Handwavy/potentially erroneous explanation ahead: The beamformer filter is adapted based on the covariance matrix. If you use wideband filtering, your signals will be dominated by lower frequency data because of the 1/f brain power and your covariance matrix will represent more of the low frequency signals. So your beamformer may tune itself to localize the low frequency activity (even if wideband) and post-filtering after localization may mislocalize or add noise the high frequency activity. So if you pre-filter before creating your beamformer - your covariance matrix will better reflect the data you are trying to localize. And your beamformer may reject more noise and be more accurate. It would be great if others could confirm this, but I believe this is true.

-Jeff

4 Likes

Hi @jstout211, thanks for your thoughts. Concerning the discussion I referenced, I thought that narrowband filtering could induce spurious temporal correlations, which I believe do matter for the LCMV beamformer. Aren’t correlated sources suppressed with this method?

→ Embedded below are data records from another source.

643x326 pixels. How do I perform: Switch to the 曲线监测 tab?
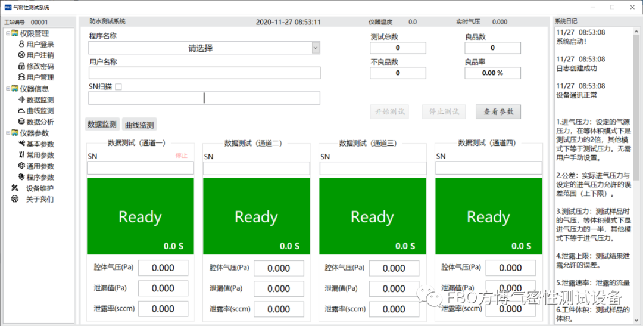click(x=139, y=125)
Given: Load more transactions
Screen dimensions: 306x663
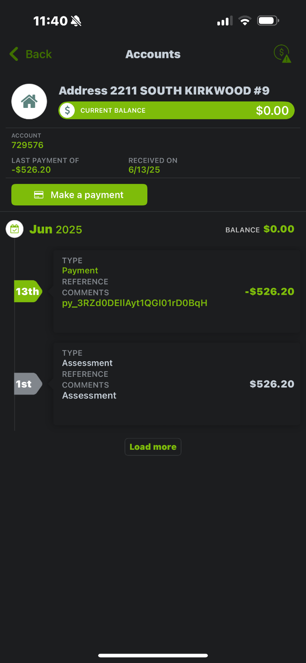Looking at the screenshot, I should coord(153,447).
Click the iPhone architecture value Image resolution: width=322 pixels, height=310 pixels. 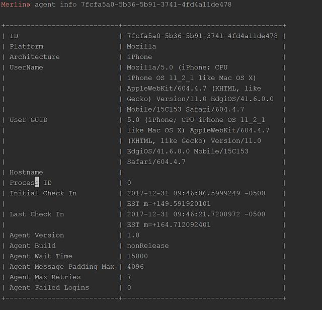point(139,57)
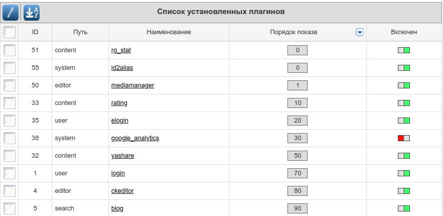Check the box for google_analytics plugin
Screen dimensions: 443x216
click(10, 138)
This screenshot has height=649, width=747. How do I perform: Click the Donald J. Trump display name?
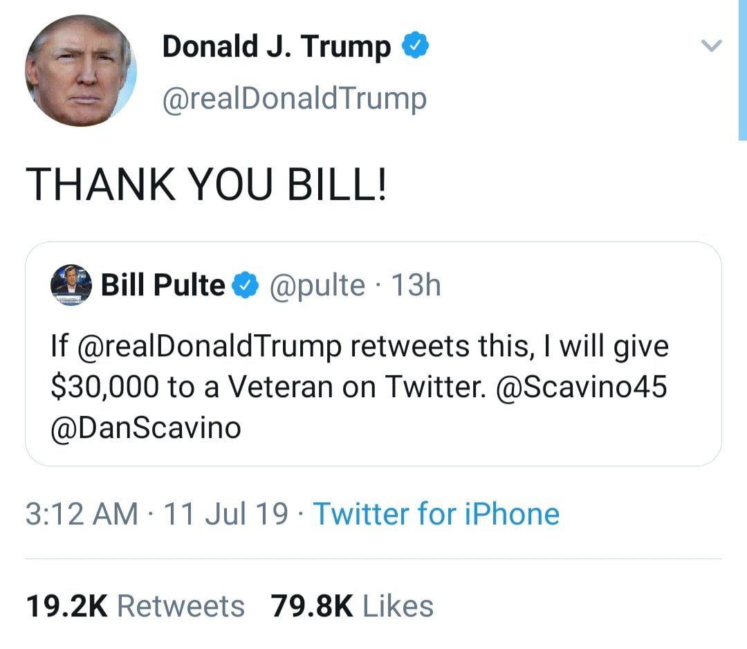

Awesome, thanks for sharing this study, it seems to confirm what I suspected about using more information / “useful samples”.

Great, your “handwavy” explanation makes sense. I guess I wrongly assumed that the different frequencies would be somewhat independently projected to the source space. This does not seem to be the case and Dalal et al. (2008) actually explain and show that low-frequency content biases the beamformer spatial filters in broadband or unfiltered signals. I guess this would indeed be the answer to why @britta-wstnr narrowband filtered the signals at the sensor level for the Hilbert beamformer method.

On first sight the two referenced studies seem to contradict each other but the one by Brookes et al. (2008) concludes:

In general, the higher the bandwidth, the more accurate the final result will be. However, in many cases large bandwidths are undesirable, since they lead to increased levels of random noise in the signal, and therefore, from this point of view, bandwidths should be kept to a minimum in order to maximise the signal to noise ratio.

I guess in the end it’s a trade-off between the bias towards high-power components of the signal and the amount of information used for source reconstruction. Additionally, the band should be as narrow as possible for the Hilbert transform to be well-behaved.

Thanks everyone for the discussion, I believe this sufficiently addresses my concerns.

2 Likes

Hello!

Sorry for being so very late to this beamformer party - I was on vacation and am only now catching up.

Indeed, the reason to filter pre beamforming is to gear the filter towards the frequency band of interest. Note, that we used this approach for rather broad bands of frequency (usually 15-20 Hz bandwidth). This makes a lot of sense for high frequency activity (above around 45 Hz) - but probably not so much when looking at low frequency stuff, e.g. alpha.

Also note: we have not thought about practicalities such as combining sensor types yet - pre-whitening might pose problems with the approach!